The sports journalist covering the Chicago Bulls may write about
``historic'' events, but his colleague following the Sacramento
Kings goes about his job without much sense of history in the
making.
On the other hand, someone defines what is important
to the public. Often that definer is the reporter.
Along the same lines, another student pinpointed this truth: ``A
[good] journalist imposes order, or a sense of order, on the chaotic
world we all inhabit. . . . the journalist explains why these
seemingly random facts are important enough to warrant precious
moments of the reader's attention.''
Many students provided poetic or idealistic definitions:
``I'm reminded of Robert Frost's epitaph: I had a lover's quarrel
with the world. That's the kind of journalist I want to be.''
``I am a journalist because I want to make the world a better
place, through honest reporting and writing.''
``A caring, feeling person like a police officer, a judge, a politician,
a grocery store clerk. We have relationships, children, ailing
parents, crazy uncles, . . . these things affect how we think,
how we perceive . . . , how we react . . ., with one big difference.

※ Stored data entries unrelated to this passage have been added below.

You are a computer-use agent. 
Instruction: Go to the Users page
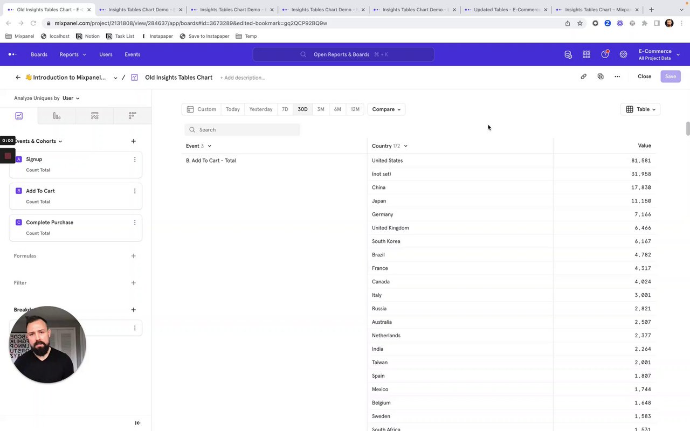pyautogui.click(x=106, y=54)
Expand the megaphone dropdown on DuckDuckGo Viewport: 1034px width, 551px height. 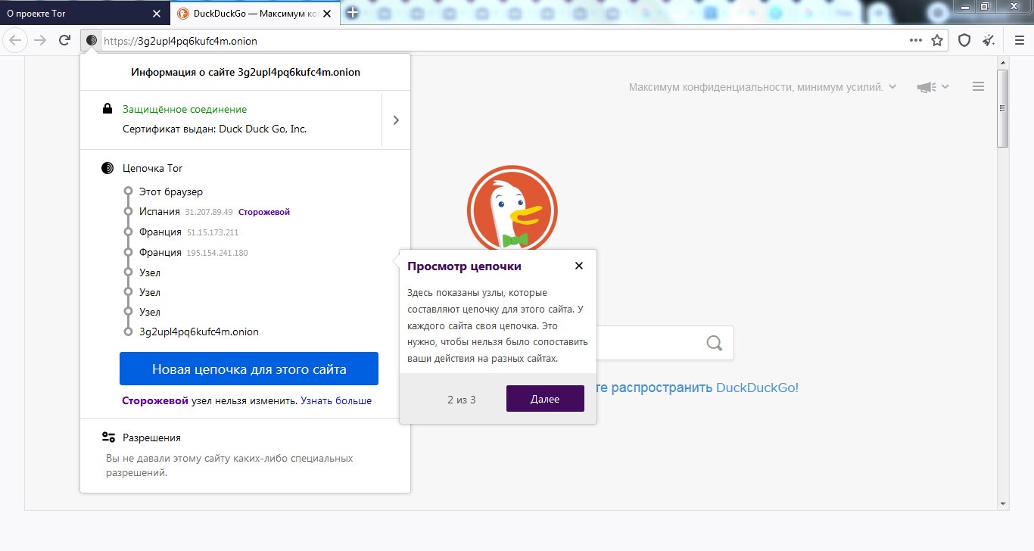click(x=933, y=87)
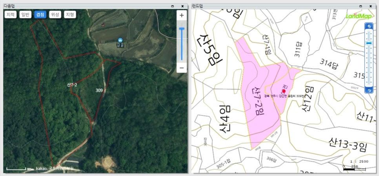The height and width of the screenshot is (176, 379).
Task: Click the Daum map zoom slider handle
Action: 182,29
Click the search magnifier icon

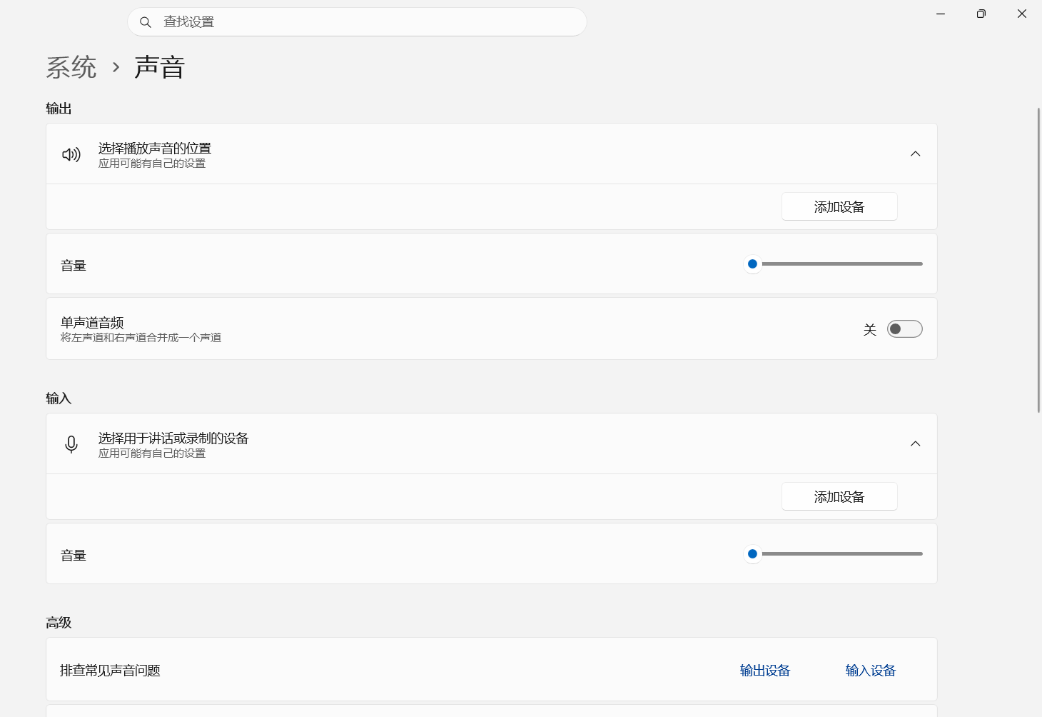point(146,22)
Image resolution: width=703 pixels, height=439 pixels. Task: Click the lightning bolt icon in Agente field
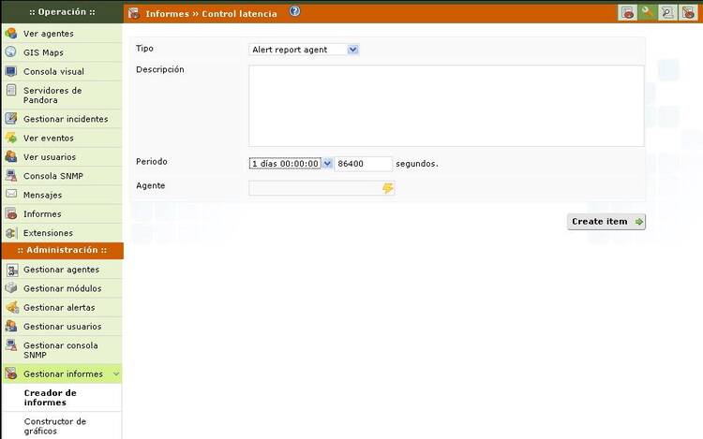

Journalists, if they go about it right, continually question their
actions, their reactions, their biases.''
``Journalists are the people entrusted with defining reality.''
Whew! That's heady stuff.
I'm reminded of a regional columnist who confessed after years
of pushing himself with these high ideals and visions that he's
concluded he writes about what he likes for himself.
Several students framed their responses around a ``pursuit of
truth.''
Others emphasized the traditional role of the journalist as a
``watchdog'' or the ``eyes of the public'' or a ``check against
the abuses of power.''
Superb ideals, but few journalists work in such arenas of power.
Many more live off lighter fare such as movies, music and automobiles
or spend hours in dreary courthouses or at school board meetings.
I had a colleague who argued that all journalists are fundamentally
shy people who enter the profession because it forces them out
of themselves and into relationships -- albeit often shallow and
short relationships.
One student seemed closer to my colleague's sentiments:
``Journalists would be insufferable in any other profession. They are people temperamentally inclined to the job: they are curious, or restless, they hate desk jobs, hate doing the same thing every day, and have no compelling interest in something more specific.''
I can hear the thousands of editors toiling at desks hissing at
this response, though even editors would admit they like the changing
world that confronts them each new day.
One clever student wrapped up the profession this way: ``Good
journalists pursue truth; great journalists communicate it with
grace. Legends do it every week.''
Earlier I said I grieved. I grieve that so many of these students
remain captives of a romantic vision.
A journalist to many newspaper beginners is a reporter; they ignore
that at most publications there might be five to a dozen editors
for every reporter, and often an editor turns a key phrase into
a memorable one or tracks down a crucial fact in some obscure
archive or saves the reporter from an embarrassing error of style.
In the broadcast media, romance points the beginner
to anchorpersons or ``on-camera personalities'' as they are labeled
in the television domain. For every on-camera person the evening
news employs 30 or more persons off-camera to deliver the news,
and the bulk of them are anonymous professional journalists.
I grieve that so many join our number hoping to become celebrities
and legends.
Much of the criticism of contemporary journalism should be heaped
on the egoists whose primary concern is the pursuit of fame or
fortune rather than of truth or the telling of a good story.
As to qualifications for a journalist, I suggest three: learn
to read and to think and to write -- in that order.